» **EXERCISE PROMPT**: Repeat all entries word for word; skip images.

Stored records
-------------------------
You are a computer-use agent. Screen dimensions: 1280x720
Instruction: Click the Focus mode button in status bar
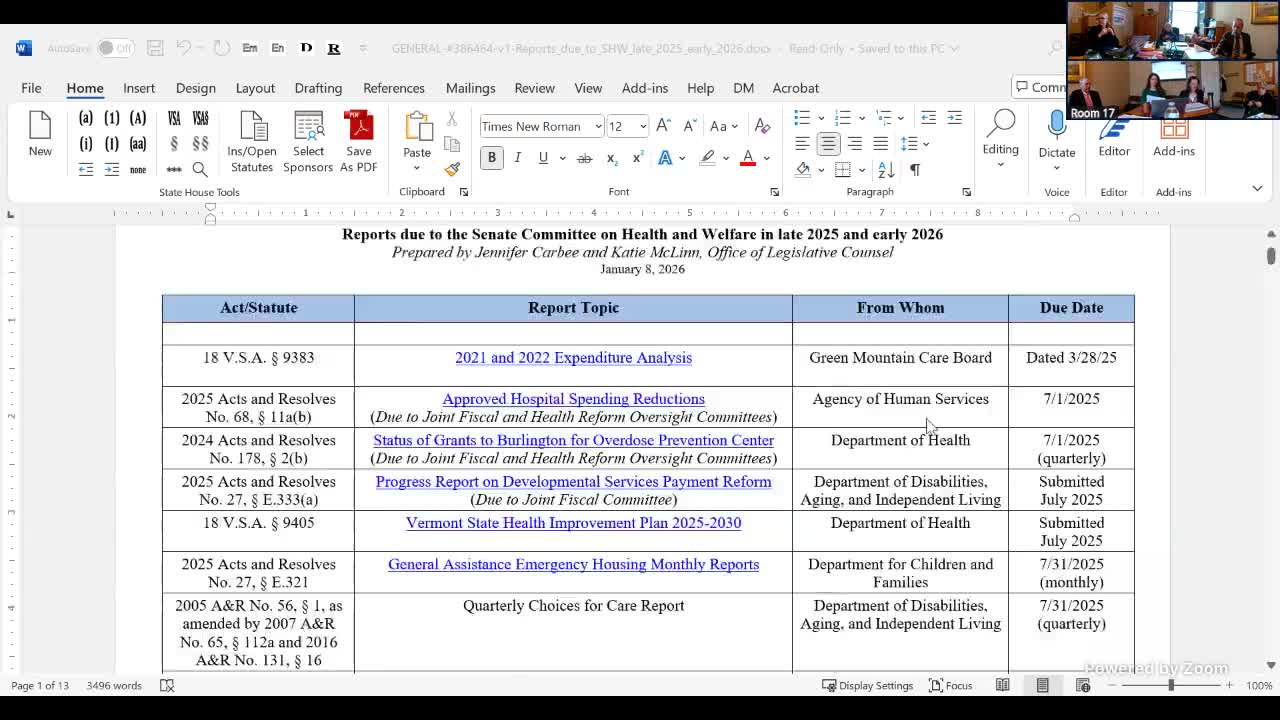[x=950, y=685]
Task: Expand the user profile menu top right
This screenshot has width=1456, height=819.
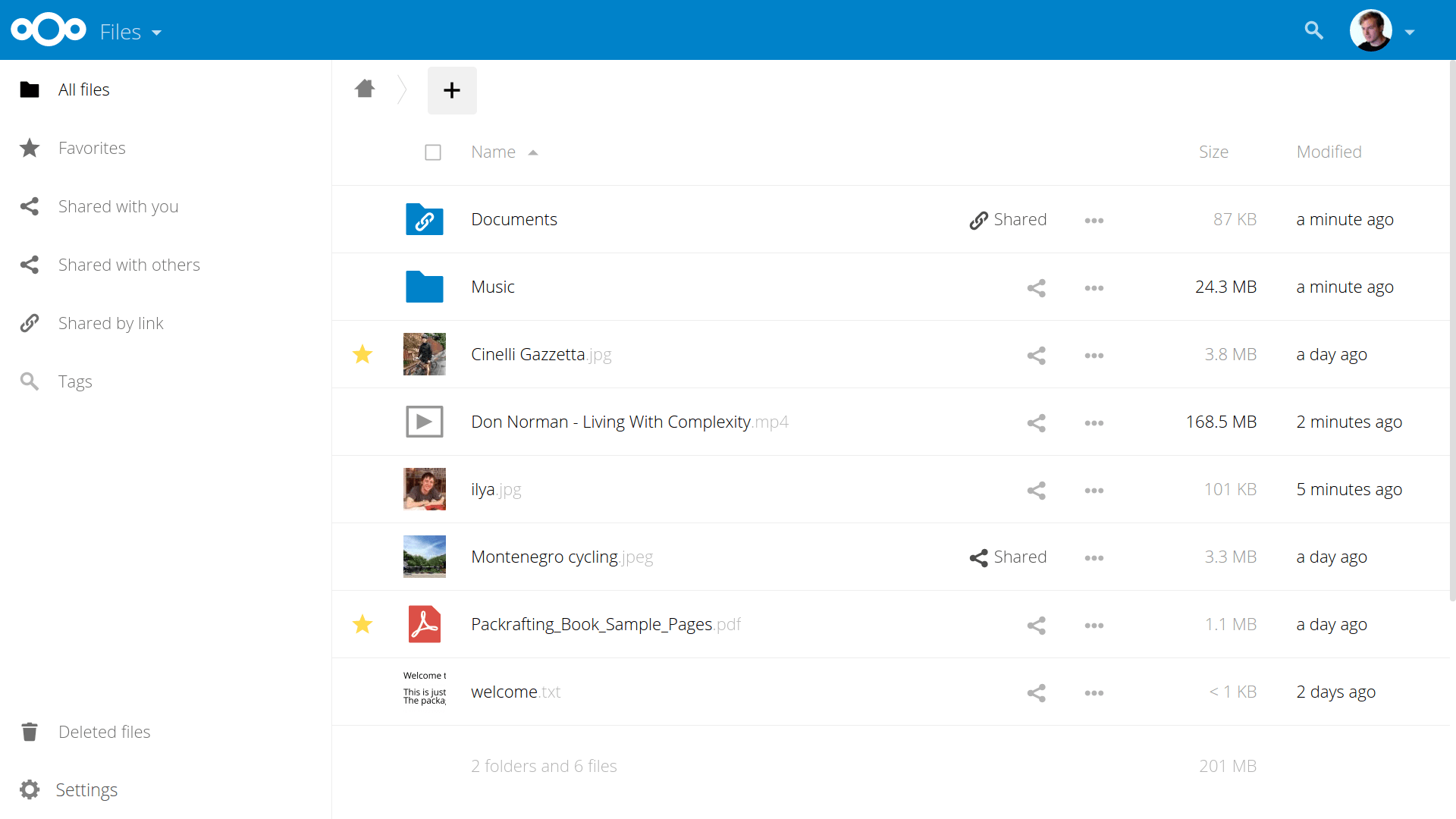Action: pyautogui.click(x=1409, y=31)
-------------------------
» **YOUR SOLUTION**:
You are a computer-use agent. Screen dimensions: 1280x720
Instruction: Click the Focus mode button in status bar
[x=950, y=685]
Task: Expand the user profile menu top right
This screenshot has width=1456, height=819.
Action: pyautogui.click(x=1409, y=31)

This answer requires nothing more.